Bacaklarını bacaklarımın arasına soktu ve kollarımın arasına girip başını göğsüme yasladı. Onun en sevdiği yatış pozisyonu buydu; bana sarılıp uyumayı, bacaklarının bacaklarımın arasında olmasını gerçekten seviyordu.

Saçlarına uzun bir öpücük kondurdum. Kaslı kollarım arasında kalan vücudunu daha sıkı sardım. O da ellerini bol atletimin içine sokup çıplak sırtımda gezdirmeye başladı.

Tırnaklarını tenimde hissettiğimde güldüm ve çevik bir hareketle Baek'i altıma aldım. Dudaklarını masumca birbirine bastırıp bana baktığında eğilip burnunun ucundan öptüm.

"Yaramaz asteğmenim benim." Üstünden kalkıp onun bacağını kavradım ve yatağın kenarına doğru çektim. "Hadi git sen, geliyorum ben de."

Baekhyun mutfağa giderken ben de banyoya ilerledim. Elimi yüzümü yıkayıp Baek'in yanına gittim.

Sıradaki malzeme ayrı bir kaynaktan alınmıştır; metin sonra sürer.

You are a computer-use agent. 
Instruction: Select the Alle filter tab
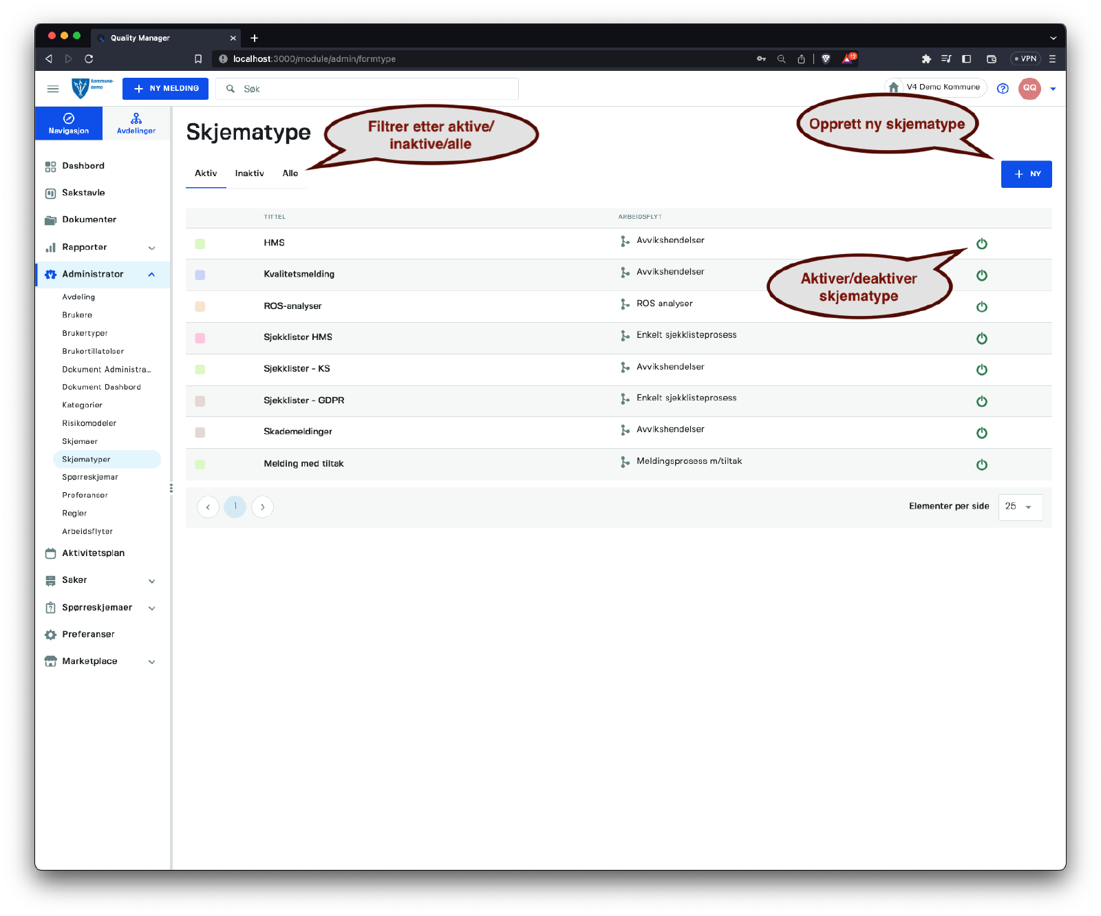(290, 173)

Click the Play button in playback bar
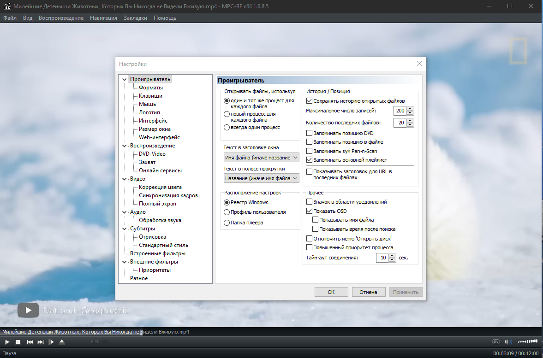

Baekhyun bir şeyler doğruyordu, arkasına geçip ona sarıldığımda başını göğsüme sürtüp güldü. Karnım sırtıyla birleşirken kafamı biraz eğdim ve yanağından öptüm.

Elindeki bıçağı bırakıp hafifçe bana döndü ve dudaklarıma masum öpücükler kondurdu. Tabii bu masum öpücükler kısa süre içinde şehvetli bir öpüşmeye dönüşmüştü. Tüm açlığımla dudaklarını emerken Baekhyun da omuzlarımdaki ellerini sabit tutmuyor, göğsümde gezdiriyordu.

Öpüşmemiz devam ederken Baekhyun'u belinden tutup tezgahın üstüne oturttum. Parmaklarım tam tişörtünden içeri girmişti ki bileklerimden tutup geri çekildi.

Tatlı bir şekilde güldü. "Ehe..."

Yanağından öpüp gözlerine baktım. "Ne oldu?"

"Kahvaltı hazırladım o kadar! Yemeden olmaz."

İçten bir kahkaha attıktan sonra onu tezgahtan indirdim. Sandalyeye oturup Baekhyun'u kucağıma çektim. Sol dizimin üstünde otururken gülümseyerek bana baktı. Dudağımın kenarından öpüp önüne döndü, yaptığı pankeklerden birini alıp üzerine çikolata sürdü ve afiyetle yemeye başladı. Öyle iştahla ve huzurla yiyordu ki ben de bir tane alıp yemek istemiştim.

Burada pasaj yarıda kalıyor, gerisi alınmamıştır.